Ecco Tito, il primo dinosauro sauropode italiano

Era un titanosauro di sei metri. Le ossa studiate al Museo di Storia Naturale di Milano

Un gruppo di paleontologi italiani svela oggi, con un articolo pubblicato sulla rivista internazionale Cretaceous Research, che ossa fossili trovate sui Monti Prenestini, a meno di 50 km da Roma, appartengono ad un titanosauro. Con questo, i resti scheletrici di dinosauri trovati in Italia diventano cinque e ben tre di essi sono stati studiati al Museo di Storia Naturale di Milano, uno dei principali musei civici del Comune di Milano – Cultura, che si conferma come centro di eccellenza nelle ricerche sui dinosauri italiani.

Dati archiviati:
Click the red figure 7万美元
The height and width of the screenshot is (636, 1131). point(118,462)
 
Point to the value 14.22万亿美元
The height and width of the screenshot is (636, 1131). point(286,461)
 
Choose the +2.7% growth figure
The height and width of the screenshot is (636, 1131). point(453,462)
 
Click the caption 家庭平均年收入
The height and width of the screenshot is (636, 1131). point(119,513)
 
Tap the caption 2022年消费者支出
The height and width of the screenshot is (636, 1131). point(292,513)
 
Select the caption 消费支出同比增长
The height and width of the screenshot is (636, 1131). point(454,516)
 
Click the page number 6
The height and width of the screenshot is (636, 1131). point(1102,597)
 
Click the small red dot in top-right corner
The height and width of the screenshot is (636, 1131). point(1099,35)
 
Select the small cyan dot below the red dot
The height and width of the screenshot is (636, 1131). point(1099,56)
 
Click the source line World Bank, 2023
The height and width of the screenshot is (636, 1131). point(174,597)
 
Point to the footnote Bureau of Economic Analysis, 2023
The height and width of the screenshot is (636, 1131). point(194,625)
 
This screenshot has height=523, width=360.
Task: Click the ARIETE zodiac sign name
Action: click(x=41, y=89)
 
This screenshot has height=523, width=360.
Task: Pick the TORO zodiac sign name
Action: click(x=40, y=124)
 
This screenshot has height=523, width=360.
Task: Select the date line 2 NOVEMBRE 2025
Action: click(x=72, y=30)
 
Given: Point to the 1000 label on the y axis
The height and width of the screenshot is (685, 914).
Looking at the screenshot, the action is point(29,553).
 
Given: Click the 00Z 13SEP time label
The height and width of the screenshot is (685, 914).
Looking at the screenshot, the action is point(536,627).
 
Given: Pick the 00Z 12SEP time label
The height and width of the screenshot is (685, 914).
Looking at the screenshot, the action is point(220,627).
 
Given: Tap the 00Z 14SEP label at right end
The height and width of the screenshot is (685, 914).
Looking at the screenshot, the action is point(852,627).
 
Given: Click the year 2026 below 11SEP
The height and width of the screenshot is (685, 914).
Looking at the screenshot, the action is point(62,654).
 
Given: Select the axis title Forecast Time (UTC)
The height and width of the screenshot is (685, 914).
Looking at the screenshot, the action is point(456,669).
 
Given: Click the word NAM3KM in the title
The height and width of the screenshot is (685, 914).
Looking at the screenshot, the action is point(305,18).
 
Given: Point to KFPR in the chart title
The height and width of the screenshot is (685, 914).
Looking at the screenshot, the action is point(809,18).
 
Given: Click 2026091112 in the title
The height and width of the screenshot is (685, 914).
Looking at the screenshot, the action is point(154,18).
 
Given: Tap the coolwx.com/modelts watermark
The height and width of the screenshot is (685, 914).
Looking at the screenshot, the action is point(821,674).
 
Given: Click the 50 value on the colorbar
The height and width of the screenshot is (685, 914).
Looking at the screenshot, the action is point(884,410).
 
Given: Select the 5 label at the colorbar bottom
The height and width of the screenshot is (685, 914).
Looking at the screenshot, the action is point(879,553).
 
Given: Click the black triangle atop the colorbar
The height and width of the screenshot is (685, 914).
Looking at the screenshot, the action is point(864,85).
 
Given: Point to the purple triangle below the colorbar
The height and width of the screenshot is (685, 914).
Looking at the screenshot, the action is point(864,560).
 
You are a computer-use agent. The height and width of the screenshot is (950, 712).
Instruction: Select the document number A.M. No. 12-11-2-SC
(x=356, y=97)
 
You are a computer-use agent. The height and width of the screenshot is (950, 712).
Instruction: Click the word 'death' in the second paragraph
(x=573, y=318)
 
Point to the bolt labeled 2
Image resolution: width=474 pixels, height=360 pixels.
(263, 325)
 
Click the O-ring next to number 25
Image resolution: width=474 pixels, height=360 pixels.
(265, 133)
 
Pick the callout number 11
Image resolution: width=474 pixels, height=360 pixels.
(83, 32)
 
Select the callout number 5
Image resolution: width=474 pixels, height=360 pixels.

Obiettivo
Ricopia parola per parola il testo su Tito a partire dalle parole "Era un titanosauro" e fermati dopo "sui dinosauri italiani.".

Soluzione
Era un titanosauro di sei metri. Le ossa studiate al Museo di Storia Naturale di Milano

Un gruppo di paleontologi italiani svela oggi, con un articolo pubblicato sulla rivista internazionale Cretaceous Research, che ossa fossili trovate sui Monti Prenestini, a meno di 50 km da Roma, appartengono ad un titanosauro. Con questo, i resti scheletrici di dinosauri trovati in Italia diventano cinque e ben tre di essi sono stati studiati al Museo di Storia Naturale di Milano, uno dei principali musei civici del Comune di Milano – Cultura, che si conferma come centro di eccellenza nelle ricerche sui dinosauri italiani.